> **GIVEN INFORMATION**:
%%

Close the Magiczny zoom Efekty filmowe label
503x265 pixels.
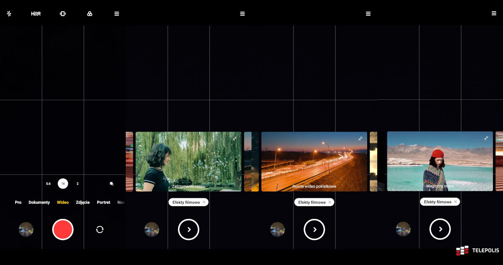point(455,201)
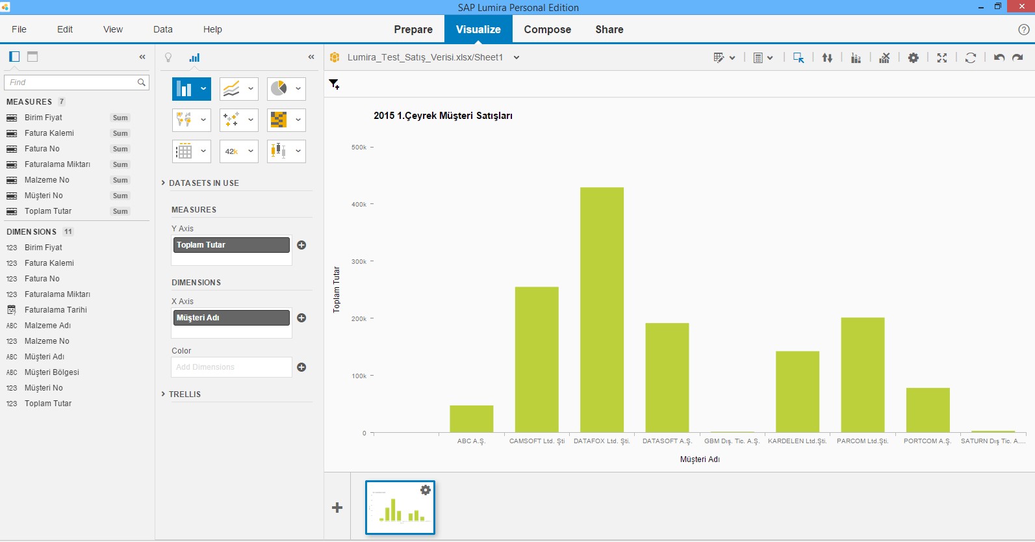
Task: Toggle the first data panel layout icon
Action: (14, 57)
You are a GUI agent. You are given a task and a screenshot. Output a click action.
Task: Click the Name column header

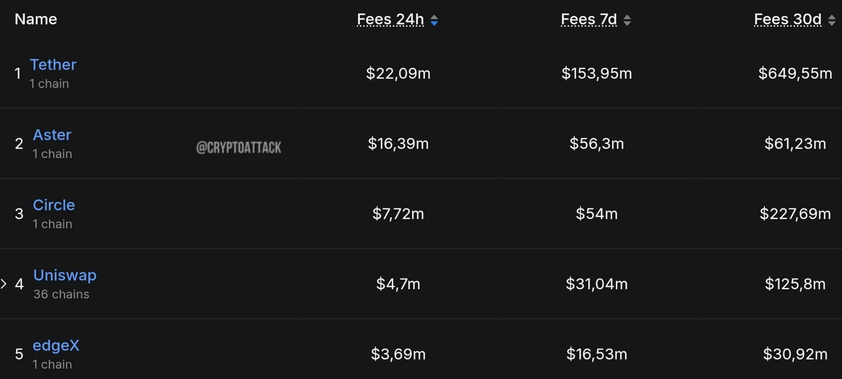tap(36, 19)
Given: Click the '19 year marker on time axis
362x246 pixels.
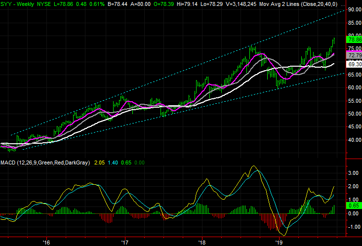Looking at the screenshot, I should 279,243.
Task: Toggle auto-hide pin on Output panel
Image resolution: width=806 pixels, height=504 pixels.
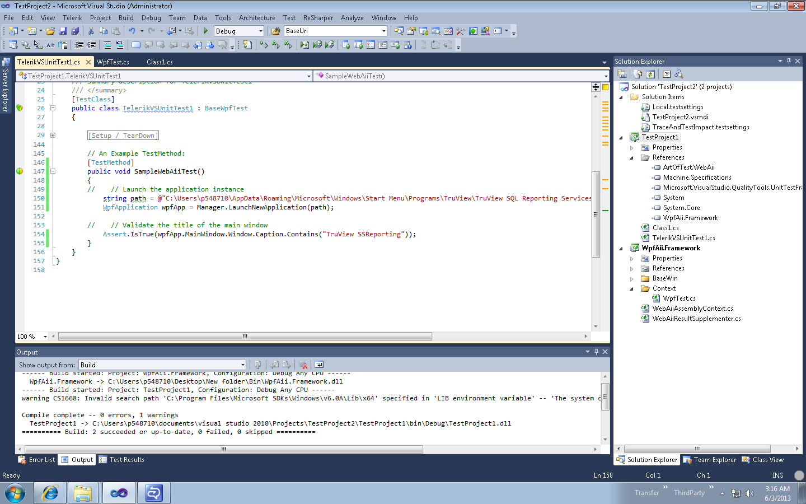Action: pos(596,352)
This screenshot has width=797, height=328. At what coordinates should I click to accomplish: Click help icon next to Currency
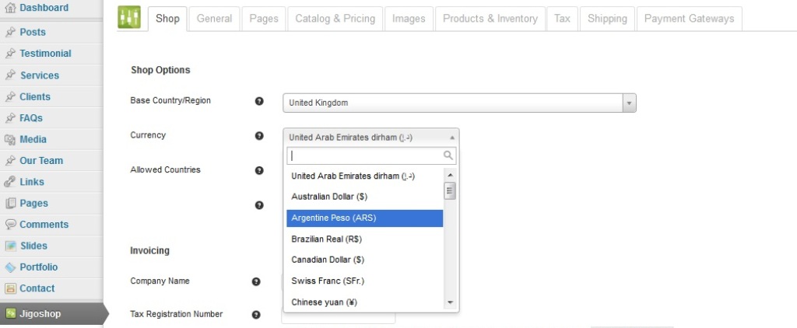coord(259,136)
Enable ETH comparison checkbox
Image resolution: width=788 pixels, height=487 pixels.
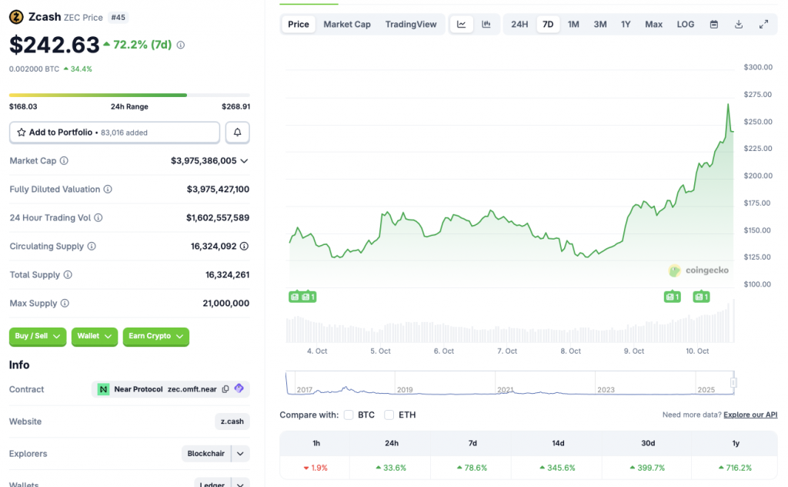[x=389, y=415]
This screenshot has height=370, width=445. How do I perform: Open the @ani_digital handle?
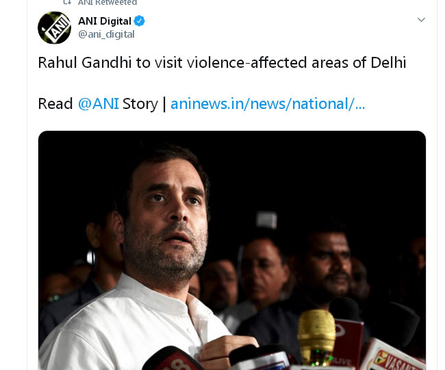[x=106, y=35]
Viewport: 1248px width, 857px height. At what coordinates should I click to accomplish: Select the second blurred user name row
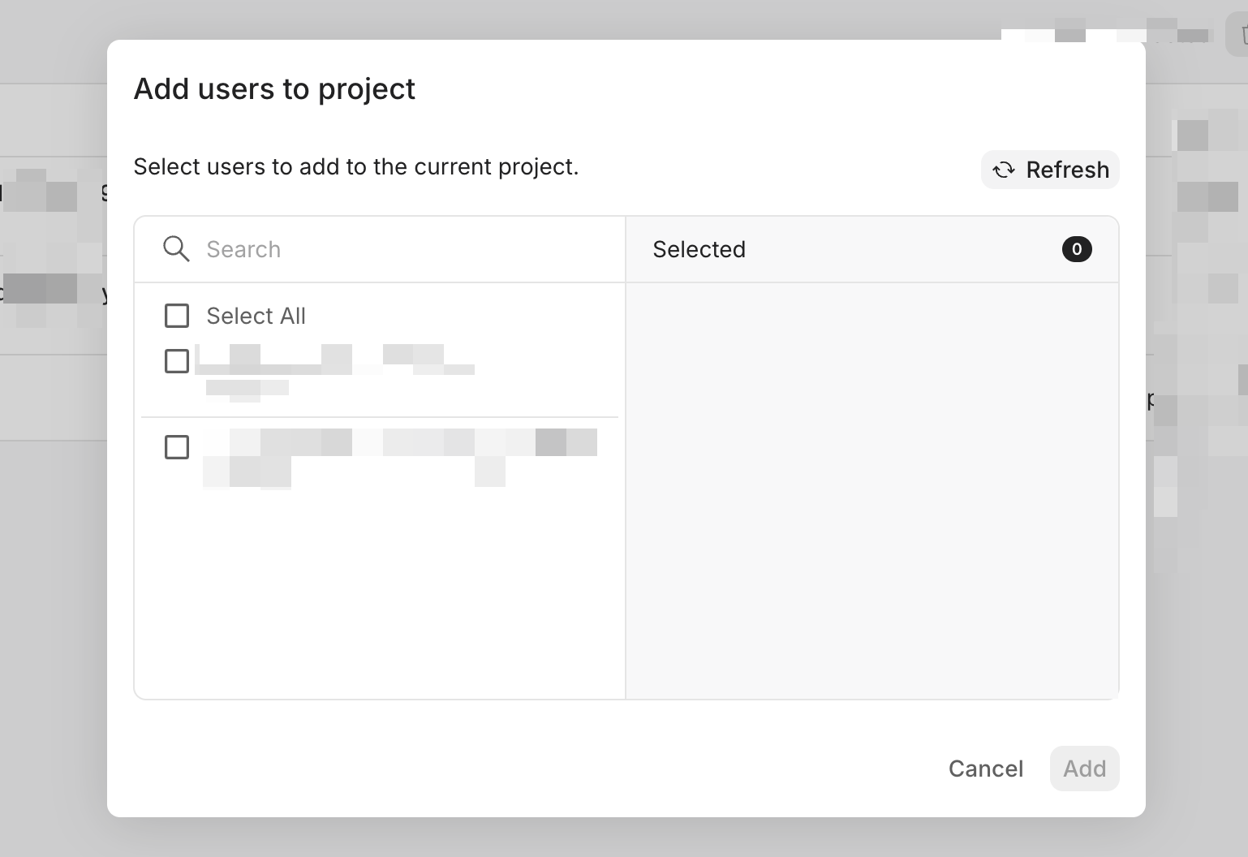(398, 456)
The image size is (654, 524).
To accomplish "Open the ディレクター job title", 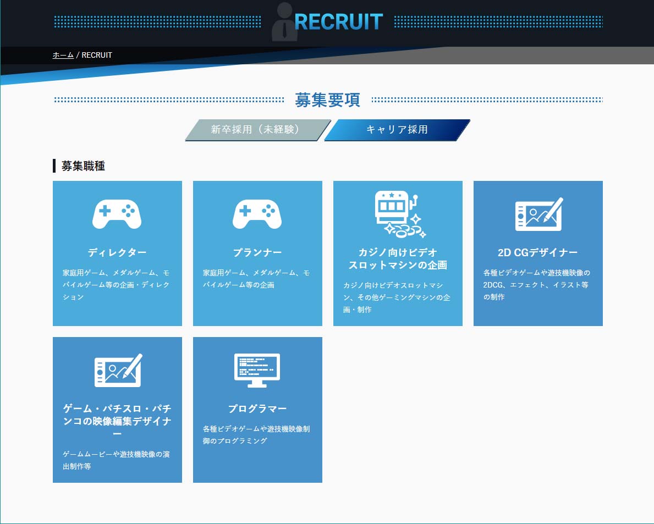I will pyautogui.click(x=117, y=252).
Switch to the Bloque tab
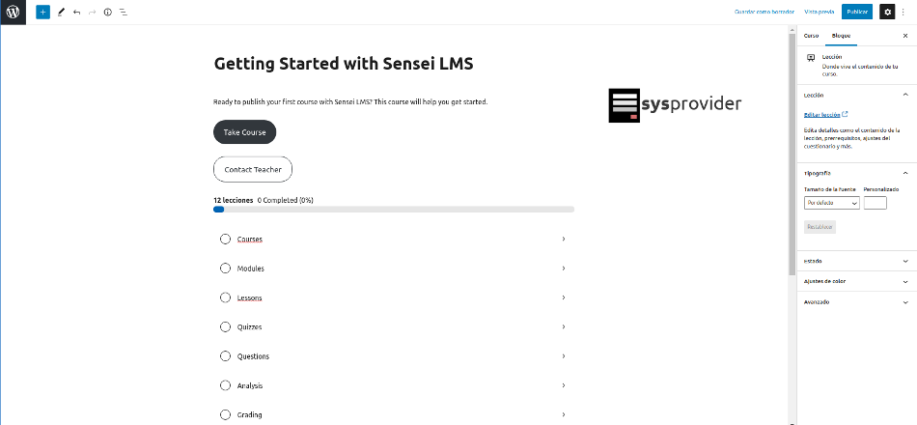The image size is (917, 425). point(841,35)
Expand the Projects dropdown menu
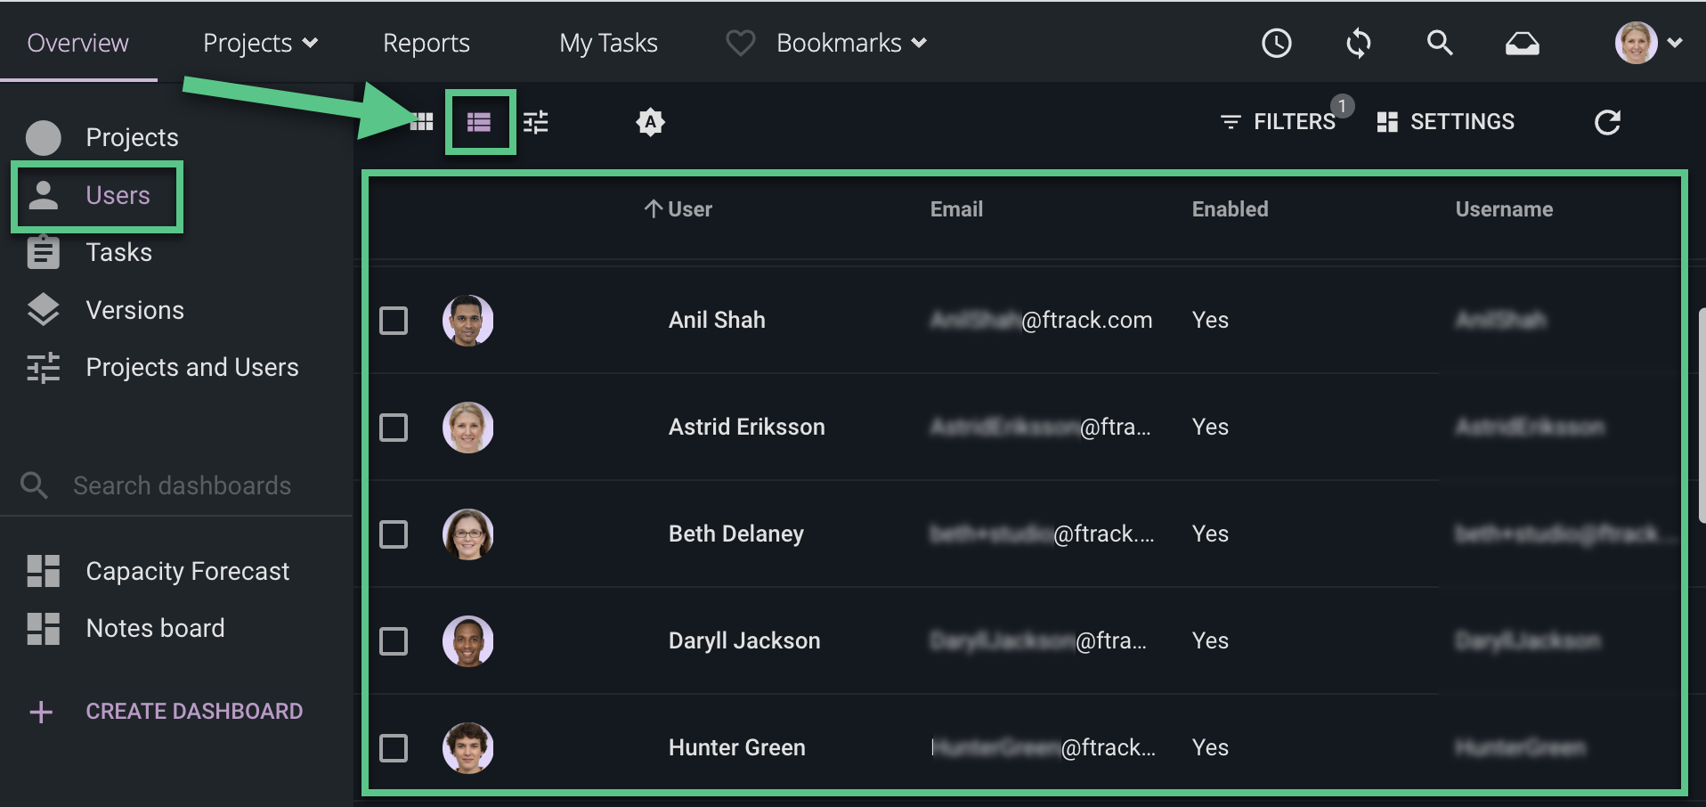 [x=260, y=43]
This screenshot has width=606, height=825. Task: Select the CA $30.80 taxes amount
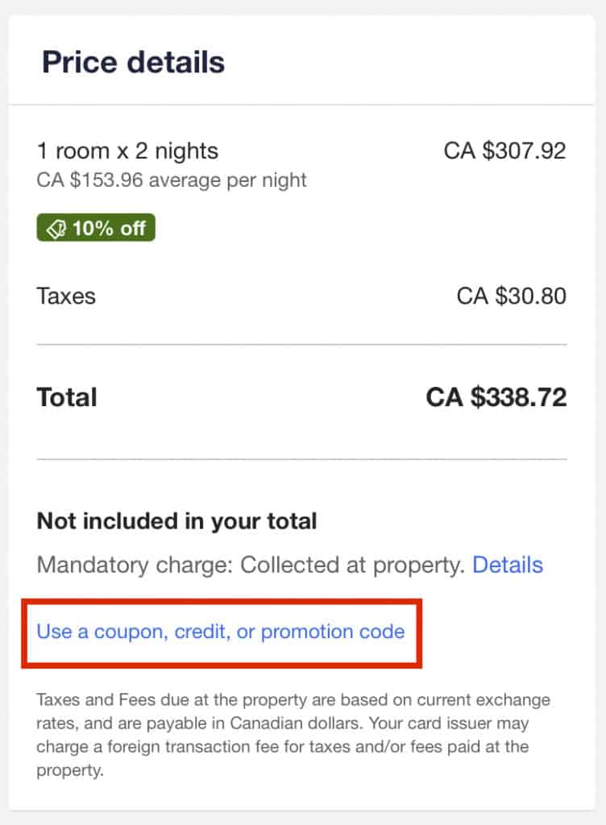point(512,296)
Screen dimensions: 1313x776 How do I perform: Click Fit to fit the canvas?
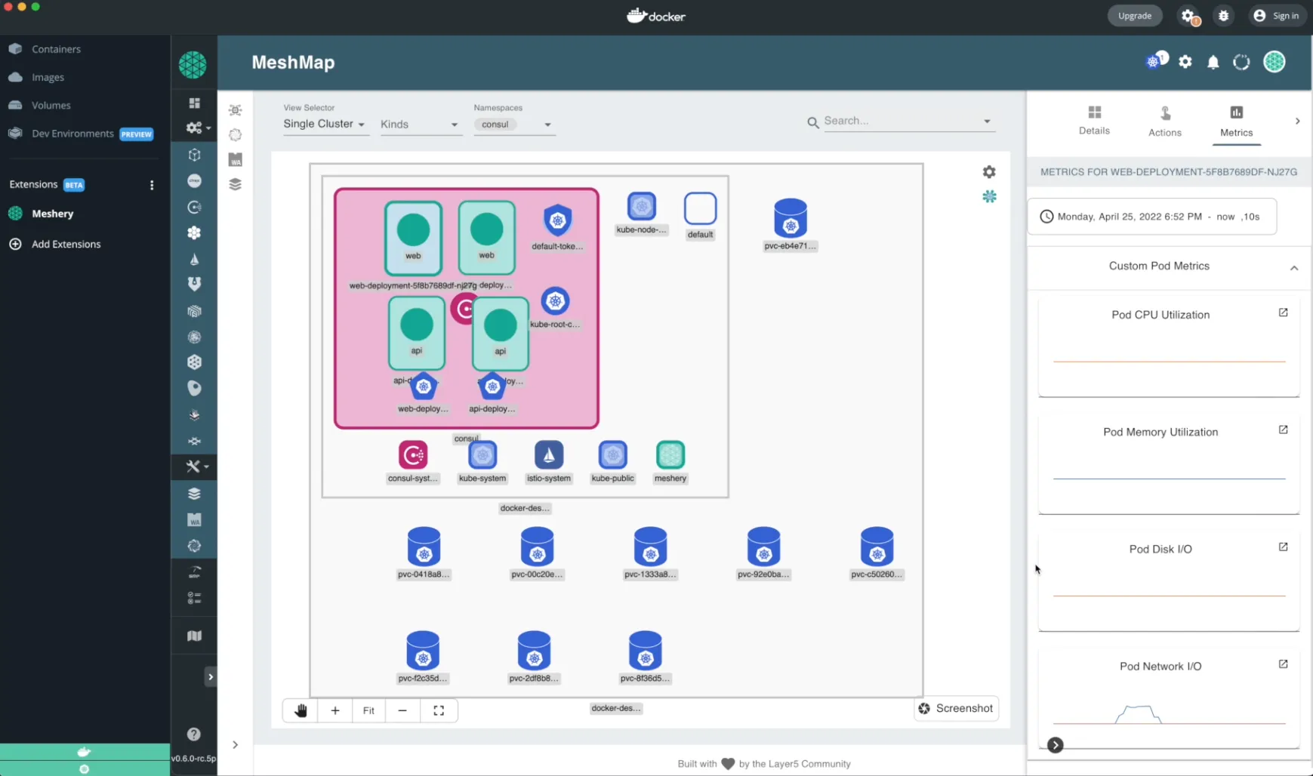tap(368, 710)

%%

Look above for the line with "362x246 pixels.", then print it and each line after it down to and including the line with "Enable ETH comparison checkbox". Leave out the pictures and keep the wording exact.

362x246 pixels.
Looking at the screenshot, I should 279,243.
Task: Toggle auto-hide pin on Output panel
Image resolution: width=806 pixels, height=504 pixels.
Action: pos(596,352)
This screenshot has width=797, height=328. At what coordinates should I click to accomplish: Click help icon next to Currency
coord(259,136)
Enable ETH comparison checkbox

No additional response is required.